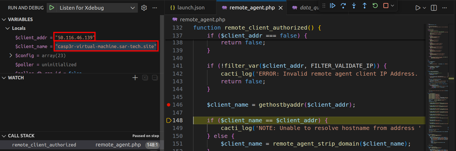Click the Step Out arrow icon

pyautogui.click(x=364, y=6)
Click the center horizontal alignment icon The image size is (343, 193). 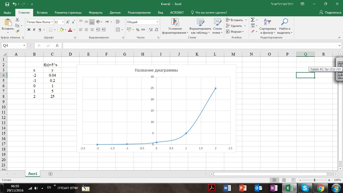[x=86, y=30]
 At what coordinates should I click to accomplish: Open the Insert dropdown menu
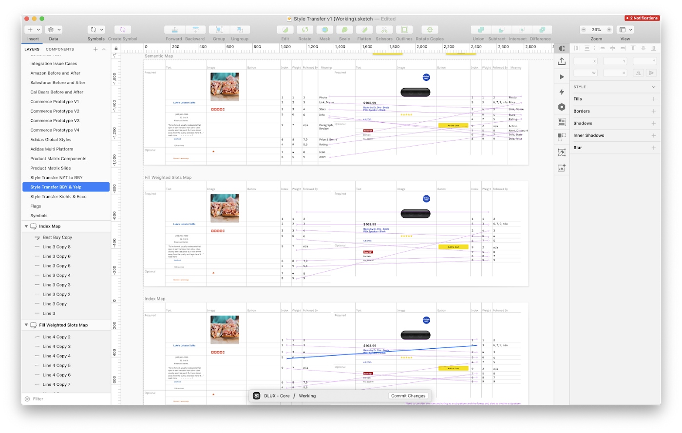pyautogui.click(x=33, y=30)
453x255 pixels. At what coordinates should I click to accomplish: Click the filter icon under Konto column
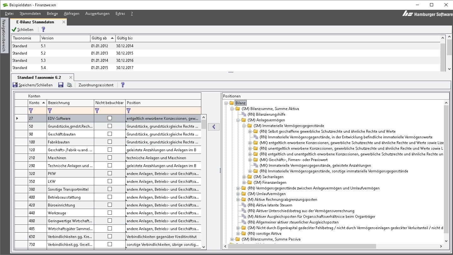[31, 111]
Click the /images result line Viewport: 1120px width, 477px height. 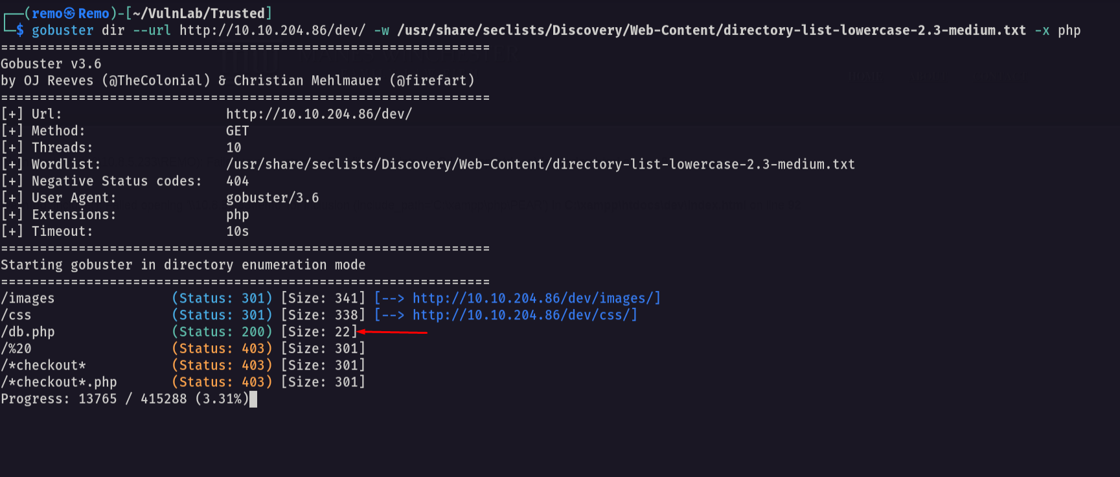pyautogui.click(x=331, y=298)
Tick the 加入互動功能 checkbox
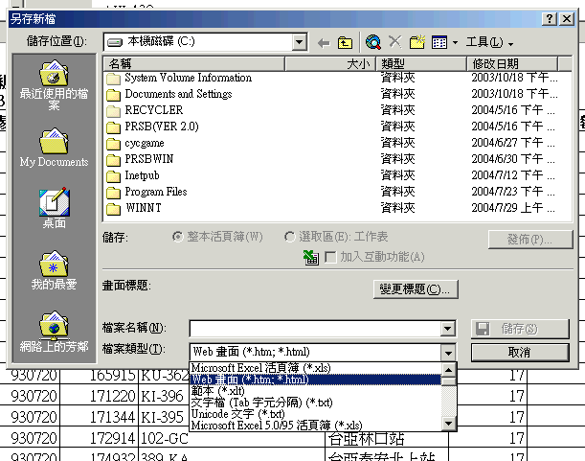Image resolution: width=585 pixels, height=461 pixels. 330,257
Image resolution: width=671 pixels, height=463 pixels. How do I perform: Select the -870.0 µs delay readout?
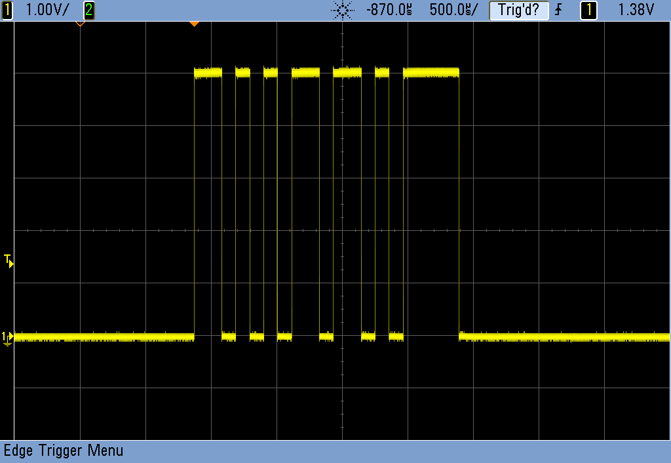(x=389, y=10)
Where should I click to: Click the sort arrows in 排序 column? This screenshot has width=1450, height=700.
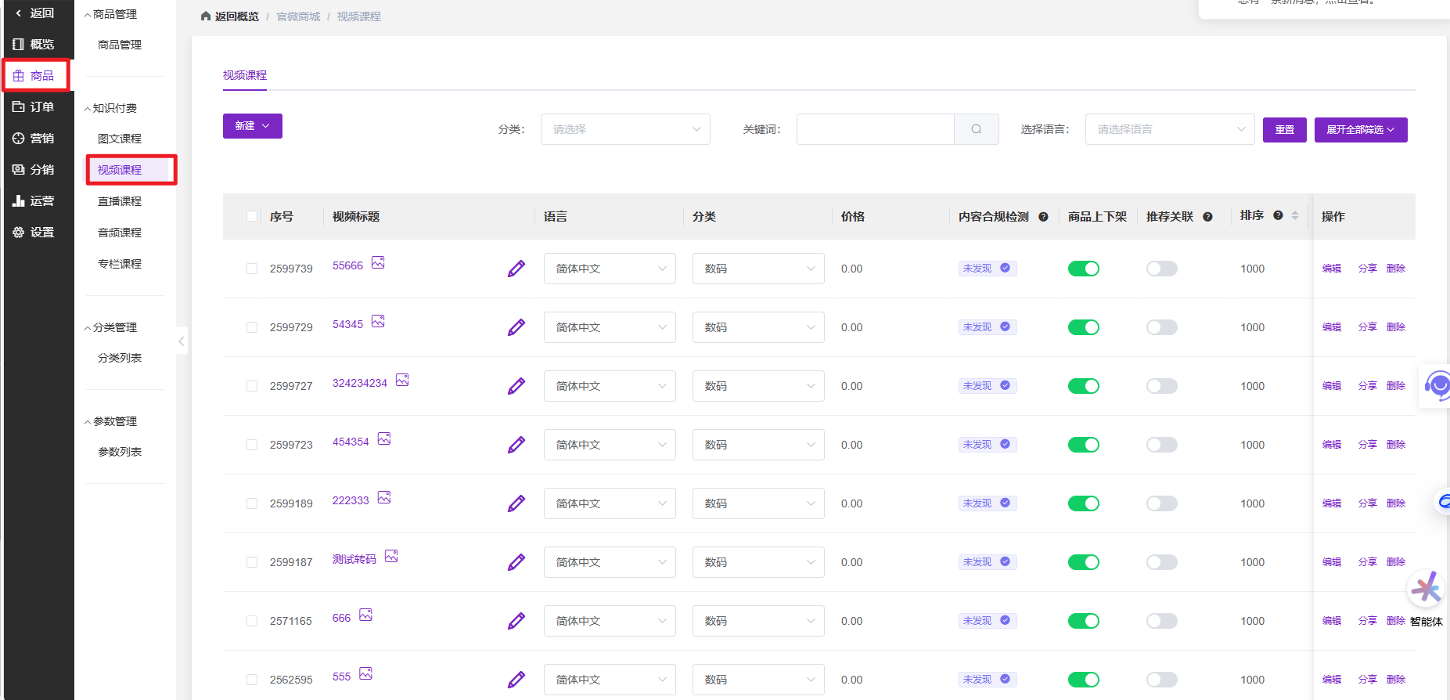[1295, 215]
○ ○ ○ ○
● **Action item**: When you reach the line that contains "Image resolution: width=671", start reproducing, and continue word for word to the end of the records; skip all pictures.

● **Answer section**:
Image resolution: width=671 pixels, height=463 pixels. How do I perform: Select the -870.0 µs delay readout?
(x=389, y=10)
Where should I click to: Click the sort arrows in 排序 column? This screenshot has width=1450, height=700.
[1295, 215]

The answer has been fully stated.